Information shown

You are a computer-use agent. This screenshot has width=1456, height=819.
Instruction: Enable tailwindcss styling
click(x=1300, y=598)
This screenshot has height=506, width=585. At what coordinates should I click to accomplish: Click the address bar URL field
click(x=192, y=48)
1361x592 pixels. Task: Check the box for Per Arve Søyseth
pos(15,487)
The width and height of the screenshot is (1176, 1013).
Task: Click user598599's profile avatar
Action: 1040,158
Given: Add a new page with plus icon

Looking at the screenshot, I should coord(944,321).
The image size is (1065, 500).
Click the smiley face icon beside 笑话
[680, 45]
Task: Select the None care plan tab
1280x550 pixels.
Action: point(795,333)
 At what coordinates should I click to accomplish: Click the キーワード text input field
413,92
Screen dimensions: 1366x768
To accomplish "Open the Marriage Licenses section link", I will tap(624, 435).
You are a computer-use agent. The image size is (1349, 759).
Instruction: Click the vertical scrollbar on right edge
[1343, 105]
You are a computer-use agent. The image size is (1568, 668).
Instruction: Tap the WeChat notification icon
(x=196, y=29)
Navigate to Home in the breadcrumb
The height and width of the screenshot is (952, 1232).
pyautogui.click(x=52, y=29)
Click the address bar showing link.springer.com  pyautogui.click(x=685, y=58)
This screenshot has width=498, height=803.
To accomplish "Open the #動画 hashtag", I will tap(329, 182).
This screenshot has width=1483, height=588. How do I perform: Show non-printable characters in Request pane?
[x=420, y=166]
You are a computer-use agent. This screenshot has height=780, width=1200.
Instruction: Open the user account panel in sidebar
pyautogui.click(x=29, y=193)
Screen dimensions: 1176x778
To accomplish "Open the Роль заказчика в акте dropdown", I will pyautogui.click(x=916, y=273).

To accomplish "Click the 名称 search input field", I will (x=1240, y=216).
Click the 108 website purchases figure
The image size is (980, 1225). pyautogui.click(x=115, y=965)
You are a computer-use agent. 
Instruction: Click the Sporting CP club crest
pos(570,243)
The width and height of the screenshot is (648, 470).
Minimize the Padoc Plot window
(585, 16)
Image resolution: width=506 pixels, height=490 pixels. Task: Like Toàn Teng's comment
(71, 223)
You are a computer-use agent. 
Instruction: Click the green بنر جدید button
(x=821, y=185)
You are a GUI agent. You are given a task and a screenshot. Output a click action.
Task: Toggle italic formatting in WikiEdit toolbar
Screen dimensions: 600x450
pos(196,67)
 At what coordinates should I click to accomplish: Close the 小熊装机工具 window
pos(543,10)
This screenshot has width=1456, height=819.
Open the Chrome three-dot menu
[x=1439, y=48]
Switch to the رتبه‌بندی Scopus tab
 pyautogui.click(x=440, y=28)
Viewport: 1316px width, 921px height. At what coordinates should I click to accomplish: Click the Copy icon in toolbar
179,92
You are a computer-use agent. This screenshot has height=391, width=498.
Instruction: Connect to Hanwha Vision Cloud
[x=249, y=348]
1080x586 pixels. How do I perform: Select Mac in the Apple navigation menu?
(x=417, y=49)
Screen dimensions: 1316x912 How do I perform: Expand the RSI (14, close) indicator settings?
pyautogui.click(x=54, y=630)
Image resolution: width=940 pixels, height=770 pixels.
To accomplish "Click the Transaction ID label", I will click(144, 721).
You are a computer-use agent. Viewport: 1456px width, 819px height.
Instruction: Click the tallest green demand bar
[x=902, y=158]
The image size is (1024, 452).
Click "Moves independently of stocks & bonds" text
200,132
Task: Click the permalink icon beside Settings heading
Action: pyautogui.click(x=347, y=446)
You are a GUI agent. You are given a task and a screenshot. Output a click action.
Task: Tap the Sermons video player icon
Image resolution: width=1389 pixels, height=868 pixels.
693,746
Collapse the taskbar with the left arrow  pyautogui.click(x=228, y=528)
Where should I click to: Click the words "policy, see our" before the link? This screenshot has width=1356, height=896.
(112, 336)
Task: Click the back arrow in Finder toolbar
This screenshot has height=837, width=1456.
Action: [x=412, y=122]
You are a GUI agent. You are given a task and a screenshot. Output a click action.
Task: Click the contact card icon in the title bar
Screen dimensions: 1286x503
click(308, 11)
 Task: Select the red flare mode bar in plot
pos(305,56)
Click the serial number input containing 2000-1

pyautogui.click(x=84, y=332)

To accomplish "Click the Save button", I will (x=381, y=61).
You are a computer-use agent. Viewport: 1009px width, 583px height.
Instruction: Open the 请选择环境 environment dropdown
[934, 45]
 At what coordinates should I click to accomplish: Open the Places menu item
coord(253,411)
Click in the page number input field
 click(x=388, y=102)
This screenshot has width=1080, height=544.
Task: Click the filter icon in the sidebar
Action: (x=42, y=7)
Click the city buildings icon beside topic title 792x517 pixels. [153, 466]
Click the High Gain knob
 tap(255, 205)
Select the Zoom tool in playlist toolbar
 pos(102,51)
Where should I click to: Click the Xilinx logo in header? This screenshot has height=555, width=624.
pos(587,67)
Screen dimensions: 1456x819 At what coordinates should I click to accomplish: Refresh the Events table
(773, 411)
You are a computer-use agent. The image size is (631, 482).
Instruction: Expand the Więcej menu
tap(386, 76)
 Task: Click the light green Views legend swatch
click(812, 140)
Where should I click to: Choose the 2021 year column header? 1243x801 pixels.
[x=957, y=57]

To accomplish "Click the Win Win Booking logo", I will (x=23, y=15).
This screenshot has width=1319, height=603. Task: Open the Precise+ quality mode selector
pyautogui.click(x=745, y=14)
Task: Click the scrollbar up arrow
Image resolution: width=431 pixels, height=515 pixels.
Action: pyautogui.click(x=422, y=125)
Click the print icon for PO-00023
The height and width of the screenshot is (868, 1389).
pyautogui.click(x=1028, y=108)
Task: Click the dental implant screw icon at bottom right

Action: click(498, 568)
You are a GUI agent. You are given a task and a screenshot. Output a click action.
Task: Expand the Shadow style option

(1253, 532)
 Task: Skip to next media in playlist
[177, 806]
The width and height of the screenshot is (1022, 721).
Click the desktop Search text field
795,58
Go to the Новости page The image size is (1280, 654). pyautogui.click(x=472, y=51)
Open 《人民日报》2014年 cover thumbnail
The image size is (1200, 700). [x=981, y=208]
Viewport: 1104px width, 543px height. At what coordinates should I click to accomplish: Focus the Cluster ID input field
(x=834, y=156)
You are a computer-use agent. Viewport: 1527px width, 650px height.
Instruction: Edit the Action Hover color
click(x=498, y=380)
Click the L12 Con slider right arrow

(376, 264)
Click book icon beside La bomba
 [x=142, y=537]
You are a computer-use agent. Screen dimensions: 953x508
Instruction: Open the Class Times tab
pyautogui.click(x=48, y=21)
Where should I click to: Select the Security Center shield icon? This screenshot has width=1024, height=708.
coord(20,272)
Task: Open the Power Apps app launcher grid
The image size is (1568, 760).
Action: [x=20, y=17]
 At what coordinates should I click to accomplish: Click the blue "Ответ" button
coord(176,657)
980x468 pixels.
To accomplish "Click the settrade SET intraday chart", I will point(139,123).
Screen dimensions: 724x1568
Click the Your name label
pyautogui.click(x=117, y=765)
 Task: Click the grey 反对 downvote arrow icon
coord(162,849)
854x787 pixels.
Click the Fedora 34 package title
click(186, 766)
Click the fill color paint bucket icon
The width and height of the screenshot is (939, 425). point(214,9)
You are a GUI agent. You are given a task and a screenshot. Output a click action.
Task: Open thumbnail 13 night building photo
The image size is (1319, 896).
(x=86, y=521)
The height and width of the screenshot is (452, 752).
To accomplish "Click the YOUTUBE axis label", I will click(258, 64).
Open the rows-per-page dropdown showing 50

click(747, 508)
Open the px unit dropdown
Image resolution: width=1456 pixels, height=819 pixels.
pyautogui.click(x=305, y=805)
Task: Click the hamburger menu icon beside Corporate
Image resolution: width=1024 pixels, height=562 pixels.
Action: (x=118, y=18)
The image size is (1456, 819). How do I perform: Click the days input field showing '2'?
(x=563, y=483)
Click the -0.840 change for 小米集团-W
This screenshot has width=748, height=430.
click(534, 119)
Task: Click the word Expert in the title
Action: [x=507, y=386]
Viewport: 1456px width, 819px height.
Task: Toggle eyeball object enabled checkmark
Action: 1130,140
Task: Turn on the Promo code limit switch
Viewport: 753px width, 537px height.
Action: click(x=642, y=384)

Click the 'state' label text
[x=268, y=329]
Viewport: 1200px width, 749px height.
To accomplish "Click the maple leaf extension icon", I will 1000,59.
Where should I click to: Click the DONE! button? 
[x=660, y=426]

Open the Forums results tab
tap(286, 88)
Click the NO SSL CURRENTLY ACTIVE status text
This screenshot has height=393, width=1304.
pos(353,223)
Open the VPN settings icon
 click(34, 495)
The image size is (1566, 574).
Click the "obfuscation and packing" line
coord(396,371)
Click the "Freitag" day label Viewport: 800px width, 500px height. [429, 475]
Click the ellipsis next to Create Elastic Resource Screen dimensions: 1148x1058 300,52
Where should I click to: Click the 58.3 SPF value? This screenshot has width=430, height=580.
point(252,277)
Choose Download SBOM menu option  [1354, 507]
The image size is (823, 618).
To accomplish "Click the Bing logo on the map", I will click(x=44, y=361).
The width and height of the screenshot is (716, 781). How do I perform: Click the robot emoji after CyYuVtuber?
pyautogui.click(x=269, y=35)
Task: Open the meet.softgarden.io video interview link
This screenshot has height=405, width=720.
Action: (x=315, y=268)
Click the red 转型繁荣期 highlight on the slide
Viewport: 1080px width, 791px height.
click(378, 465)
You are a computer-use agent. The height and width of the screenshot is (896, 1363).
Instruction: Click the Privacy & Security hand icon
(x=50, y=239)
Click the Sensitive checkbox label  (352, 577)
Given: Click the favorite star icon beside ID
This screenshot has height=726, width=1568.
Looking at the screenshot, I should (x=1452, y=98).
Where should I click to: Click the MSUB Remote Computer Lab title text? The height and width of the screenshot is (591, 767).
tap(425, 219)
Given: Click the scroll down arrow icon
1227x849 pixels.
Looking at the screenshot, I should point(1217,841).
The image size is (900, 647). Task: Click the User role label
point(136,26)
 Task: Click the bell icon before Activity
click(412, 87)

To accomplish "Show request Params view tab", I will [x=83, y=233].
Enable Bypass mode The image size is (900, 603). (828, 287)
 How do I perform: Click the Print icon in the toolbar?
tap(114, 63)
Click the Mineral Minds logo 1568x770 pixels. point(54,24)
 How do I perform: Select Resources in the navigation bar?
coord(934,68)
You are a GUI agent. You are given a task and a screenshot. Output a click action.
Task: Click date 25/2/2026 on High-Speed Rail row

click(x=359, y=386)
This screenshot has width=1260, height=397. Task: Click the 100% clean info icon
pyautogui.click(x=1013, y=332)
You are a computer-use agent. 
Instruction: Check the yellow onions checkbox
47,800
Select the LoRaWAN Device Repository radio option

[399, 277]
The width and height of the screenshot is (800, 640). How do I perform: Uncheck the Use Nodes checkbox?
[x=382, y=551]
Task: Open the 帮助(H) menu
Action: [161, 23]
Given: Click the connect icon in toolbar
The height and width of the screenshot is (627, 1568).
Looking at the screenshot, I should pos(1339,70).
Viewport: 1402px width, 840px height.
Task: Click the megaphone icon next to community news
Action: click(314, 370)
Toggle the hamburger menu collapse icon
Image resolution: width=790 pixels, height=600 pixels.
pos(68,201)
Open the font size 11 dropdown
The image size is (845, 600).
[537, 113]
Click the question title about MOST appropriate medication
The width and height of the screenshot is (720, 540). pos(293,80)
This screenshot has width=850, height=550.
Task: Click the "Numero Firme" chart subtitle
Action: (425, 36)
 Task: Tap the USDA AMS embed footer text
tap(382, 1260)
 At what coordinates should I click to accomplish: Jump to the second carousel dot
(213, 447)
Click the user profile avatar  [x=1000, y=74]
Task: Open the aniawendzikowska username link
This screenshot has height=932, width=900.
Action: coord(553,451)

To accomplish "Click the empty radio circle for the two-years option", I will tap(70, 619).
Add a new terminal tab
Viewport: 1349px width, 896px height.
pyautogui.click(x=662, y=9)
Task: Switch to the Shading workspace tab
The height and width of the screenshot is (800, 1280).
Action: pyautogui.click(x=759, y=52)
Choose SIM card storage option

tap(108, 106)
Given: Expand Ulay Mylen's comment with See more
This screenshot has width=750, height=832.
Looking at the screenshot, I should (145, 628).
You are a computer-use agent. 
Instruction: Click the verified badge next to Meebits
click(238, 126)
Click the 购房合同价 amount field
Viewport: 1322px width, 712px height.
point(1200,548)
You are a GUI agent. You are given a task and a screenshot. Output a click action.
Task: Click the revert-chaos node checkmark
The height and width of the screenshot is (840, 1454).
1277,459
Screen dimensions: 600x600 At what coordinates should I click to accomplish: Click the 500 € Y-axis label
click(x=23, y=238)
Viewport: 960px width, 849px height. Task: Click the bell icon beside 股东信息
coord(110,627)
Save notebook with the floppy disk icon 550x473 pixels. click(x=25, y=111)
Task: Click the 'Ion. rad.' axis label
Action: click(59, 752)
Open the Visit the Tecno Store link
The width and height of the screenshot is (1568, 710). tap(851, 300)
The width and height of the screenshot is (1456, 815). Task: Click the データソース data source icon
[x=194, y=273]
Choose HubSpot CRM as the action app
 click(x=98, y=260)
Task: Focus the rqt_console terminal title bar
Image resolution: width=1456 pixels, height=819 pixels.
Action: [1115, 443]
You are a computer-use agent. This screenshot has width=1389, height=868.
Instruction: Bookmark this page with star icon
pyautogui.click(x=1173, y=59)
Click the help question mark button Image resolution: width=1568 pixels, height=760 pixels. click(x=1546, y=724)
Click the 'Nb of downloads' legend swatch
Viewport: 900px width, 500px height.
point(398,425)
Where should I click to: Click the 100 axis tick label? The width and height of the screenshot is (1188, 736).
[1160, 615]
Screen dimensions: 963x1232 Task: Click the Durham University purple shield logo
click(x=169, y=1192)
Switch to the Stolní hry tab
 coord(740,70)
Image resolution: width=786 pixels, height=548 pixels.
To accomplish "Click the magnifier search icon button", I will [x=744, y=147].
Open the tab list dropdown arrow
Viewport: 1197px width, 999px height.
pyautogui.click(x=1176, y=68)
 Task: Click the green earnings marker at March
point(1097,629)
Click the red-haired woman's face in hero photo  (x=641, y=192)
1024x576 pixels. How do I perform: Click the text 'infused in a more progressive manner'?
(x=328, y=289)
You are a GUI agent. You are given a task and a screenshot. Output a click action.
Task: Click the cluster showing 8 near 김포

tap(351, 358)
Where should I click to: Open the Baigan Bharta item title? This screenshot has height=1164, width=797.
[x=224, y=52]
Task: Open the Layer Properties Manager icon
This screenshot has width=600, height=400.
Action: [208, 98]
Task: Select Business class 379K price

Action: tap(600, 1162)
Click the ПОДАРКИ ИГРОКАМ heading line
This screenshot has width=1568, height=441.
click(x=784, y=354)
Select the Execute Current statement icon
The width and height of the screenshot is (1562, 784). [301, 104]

Stated task
Rewrite the rows starting at the one that contains "Go to the Новости" and ending at the one that contains "coord(20,272)", replacing "computer-use agent" with "GUI agent" and leaving everything else unchanged.

Solved exercise
Go to the Новости page The image size is (1280, 654). pyautogui.click(x=472, y=51)
Open 《人民日报》2014年 cover thumbnail
The image size is (1200, 700). [x=981, y=208]
Viewport: 1104px width, 543px height. At what coordinates should I click to accomplish: Focus the Cluster ID input field
(x=834, y=156)
You are a GUI agent. Viewport: 1527px width, 650px height.
Instruction: Edit the Action Hover color
click(x=498, y=380)
Click the L12 Con slider right arrow

(376, 264)
Click book icon beside La bomba
 [x=142, y=537]
You are a GUI agent. Screen dimensions: 953x508
Instruction: Open the Class Times tab
pyautogui.click(x=48, y=21)
Where should I click to: Select the Security Center shield icon? This screenshot has width=1024, height=708.
coord(20,272)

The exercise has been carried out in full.